Today, we’re excited to share the new price-capacity-optimized allocation strategy that makes Spot Instance allocation decisions based on both the price and the capacity availability of Spot Instances. The price-capacity-optimized allocation strategy should be the first preference and the default allocation strategy for most Spot workloads.

This post illustrates how the price-capacity-optimized allocation strategy selects Spot Instances in comparison with lowest-price and capacity-optimized. Furthermore, it discusses some common use cases of the price-capacity-optimized allocation strategy.

Overview

The price-capacity-optimized allocation strategy makes Spot allocation decisions based on both capacity availability and Spot prices. In comparison to the lowest-price allocation strategy, the price-capacity-optimized strategy doesn’t always attempt to launch in the absolute lowest priced Spot Instance pool. Instead, price-capacity-optimized attempts to diversify as much as possible across the multiple low-priced pools with high capacity availability. As a result, the price-capacity-optimized strategy in most cases has a higher chance of getting Spot capacity and delivers lower interruption rates when compared to the lowest-price strategy. If you factor in the cost associated with retrying the interrupted requests, then the price-capacity-optimized strategy becomes even more attractive from a savings perspective over the lowest-price strategy.
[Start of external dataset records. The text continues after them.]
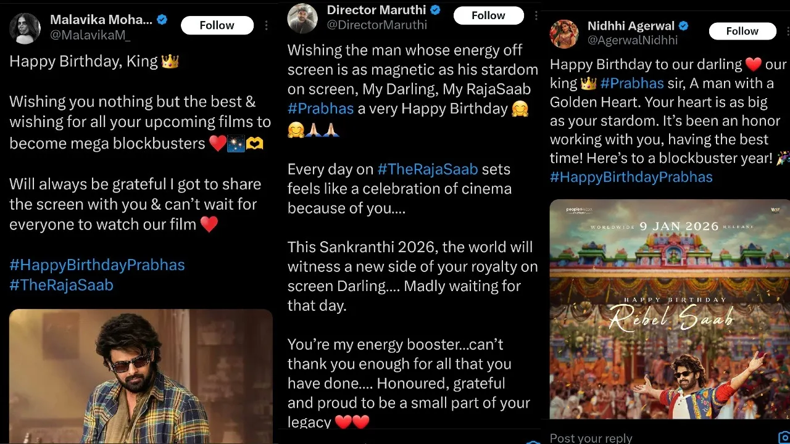Image resolution: width=790 pixels, height=444 pixels.
Task: Follow Director Maruthi
Action: 488,15
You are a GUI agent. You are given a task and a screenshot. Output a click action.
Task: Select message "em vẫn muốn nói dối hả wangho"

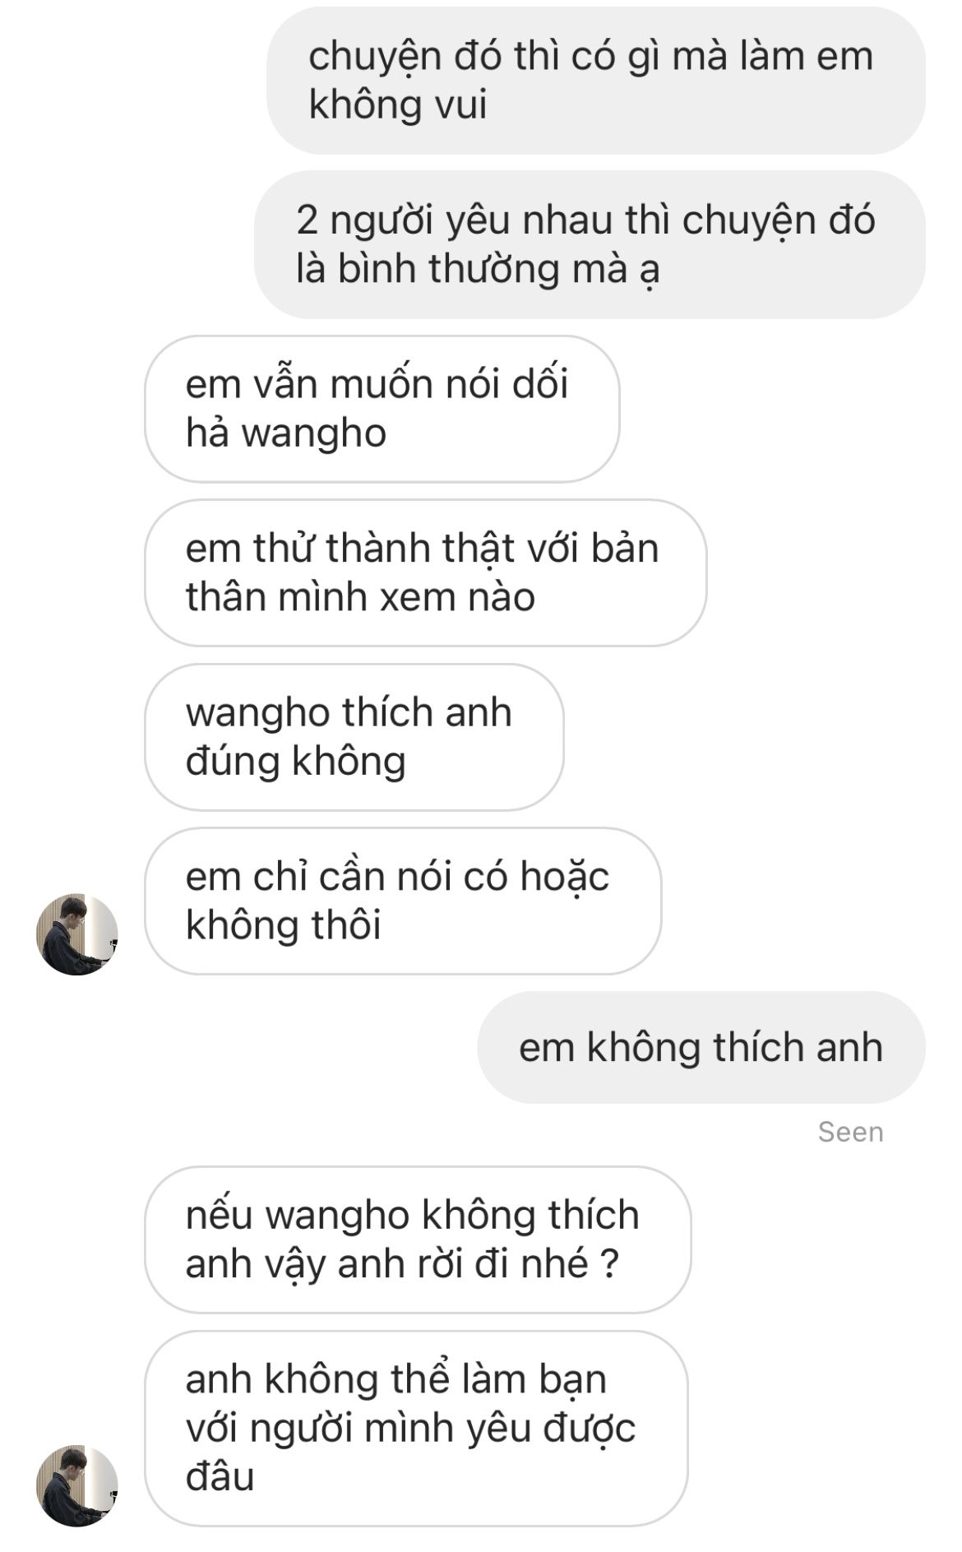[382, 409]
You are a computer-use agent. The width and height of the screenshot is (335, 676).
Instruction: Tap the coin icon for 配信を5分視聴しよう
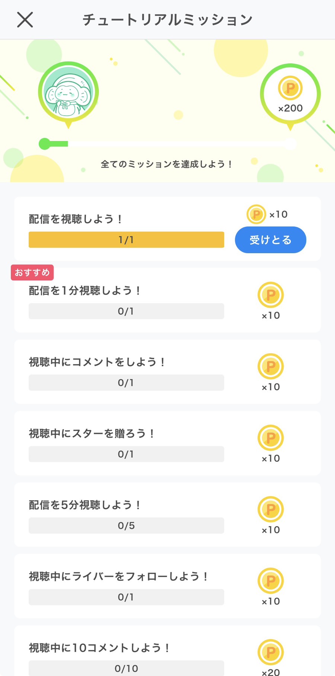(271, 509)

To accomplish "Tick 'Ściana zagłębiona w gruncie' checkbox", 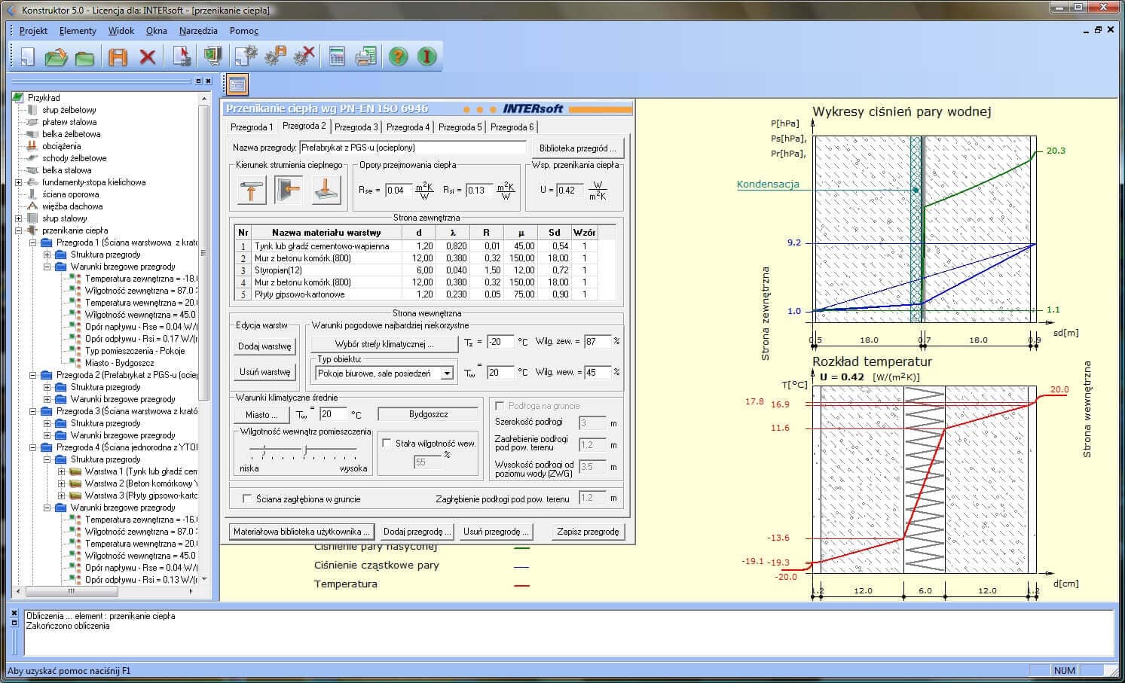I will pyautogui.click(x=246, y=499).
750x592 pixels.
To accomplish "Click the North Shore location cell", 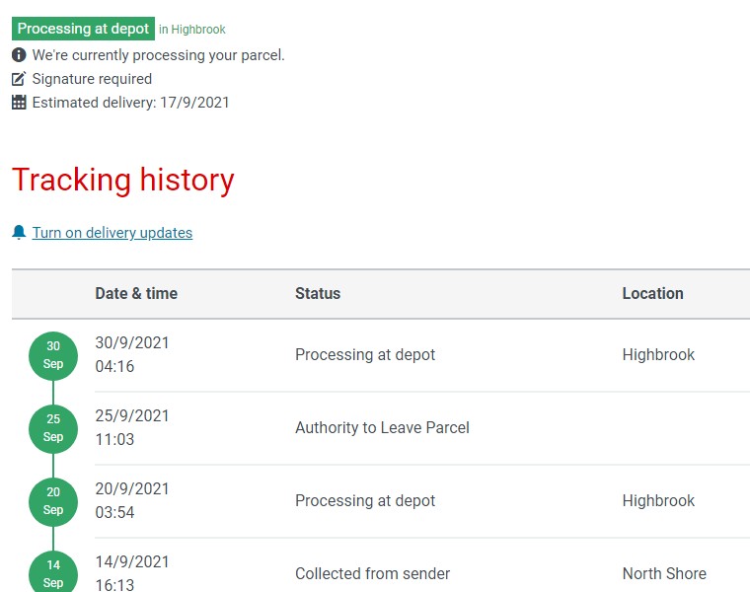I will point(664,573).
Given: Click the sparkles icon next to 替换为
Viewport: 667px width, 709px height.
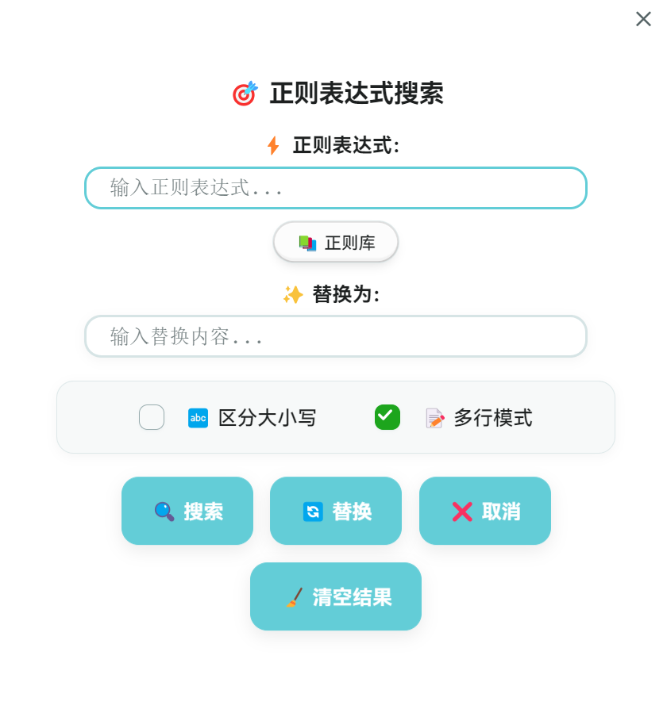Looking at the screenshot, I should point(293,295).
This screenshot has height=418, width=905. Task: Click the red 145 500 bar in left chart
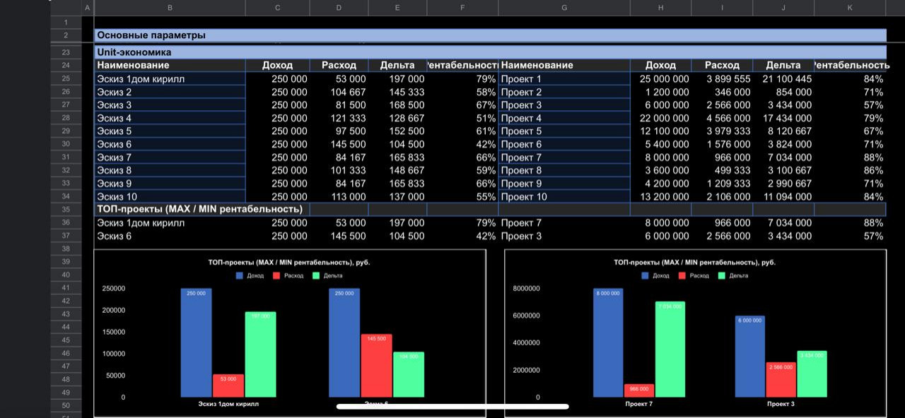[377, 366]
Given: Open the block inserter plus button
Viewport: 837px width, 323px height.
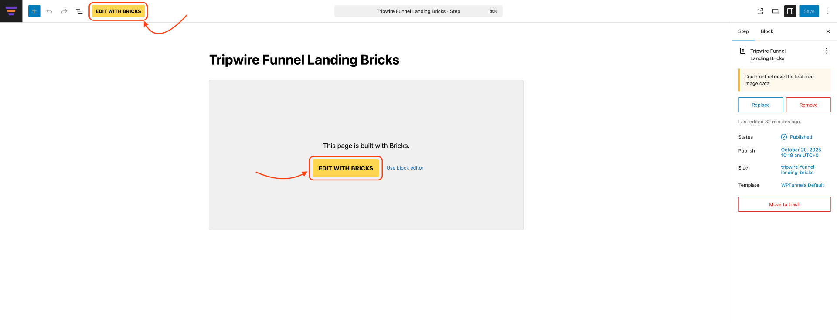Looking at the screenshot, I should [x=34, y=11].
We recommend the price-capacity-optimized allocation strategy for workloads that require optimization of cost savings, Spot capacity availability, and interruption rates. For existing workloads using lowest-price strategy, we recommend price-capacity-optimized strategy as a replacement. The capacity-optimized allocation strategy is still suitable for workloads that either use similarly priced instances, or ones where the cost of interruption is so significant that any cost saving is inadequate in comparison to a marginal increase in interruptions.

Walkthrough

In this section, we illustrate how the price-capacity-optimized allocation strategy deploys Spot capacity when compared to the other two allocation strategies. The following example configuration shows how Spot capacity could be allocated in an Auto Scaling group using the different allocation strategies:

{
    "AutoScalingGroupName": "myasg ",
    "MixedInstancesPolicy": {
        "LaunchTemplate": {
            "LaunchTemplateSpecification": {
                "LaunchTemplateId": "lt-abcde12345"
            },
            "Overrides": [
                {
                    "InstanceRequirements": {
                        "VCpuCount": {
                            "Min": 4,
                            "Max": 4
                        },
                        "MemoryMiB": {
                            "Min": 0,
                            "Max": 16384
                        },
                        "InstanceGenerations": [
                            "current"
                        ],
                        "BurstablePerformance": "excluded",
                        "AcceleratorCount": {
                            "Max": 0
                        }
                    }
                }
            ]
        },
        "InstancesDistribution": {
            "OnDemandPercentageAboveBaseCapacity": 0,
            "SpotAllocationStrategy": "spot-allocation-strategy"
        }
    },
    "MinSize": 10,
    "MaxSize": 100,
    "DesiredCapacity": 60,
    "VPCZoneIdentifier": "subnet-a12345a,subnet-b12345b,subnet-c12345c"
}

First, Amazon EC2 Auto Scaling attempts to balance capacity evenly across Availability Zones (AZ). Next, Amazon EC2 Auto Scaling applies the Spot allocation strategy using the 30+ instances selected by attribute-based instance type selection, in each Availability Zone. The results after testing different allocation strategies are as follows:

  • Price-capacity-optimized strategy diversifies over multiple low-priced Spot Instance pools that are optimized for capacity availability.
  • Capacity-optimize strategy identifies Spot Instance pools that are only optimized for capacity availability.
  • Lowest-price strategy by default allocates the two lowest priced Spot Instance pools that aren’t optimized for capacity availability

To find out how each allocation strategy fares regarding Spot savings and capacity, we compare ‘Cost of Auto Scaling group’ (number of instances x Spot price/hour for each type of instance) and ‘Spot interruptions rate’ (number of instances interrupted/number of instances launched) for each allocation strategy. We use fictional numbers for the purpose of this post. However, you can use the Cloud Intelligence Dashboards to find the actual Spot Saving, and the Amazon EC2 Spot interruption dashboard to log Spot Instance interruptions. The example results after a 30-day period are as follows:

Allocation strategy

Instance allocation

Cost of Auto Scaling group

Spot interruptions rate

price-capacity-optimized

40 c6i.xlarge

20 c5.xlarge

$4.80/hour 3%

capacity-optimized

60 c5.xlarge

$5.00/hour

2%

lowest-price

30 c5a.xlarge

30 m5n.xlarge

$4.75/hour

20%

As per the above table, with the price-capacity-optimized strategy, the cost of the Auto Scaling group is only 5 cents (1%) higher, whereas the rate of Spot interruptions is six times lower (3% vs 20%) than the lowest-price strategy. In summary, from this exercise you learn that the price-capacity-optimized strategy provides the optimal Spot experience that is the best of both the lowest-price and capacity-optimized allocation strategies.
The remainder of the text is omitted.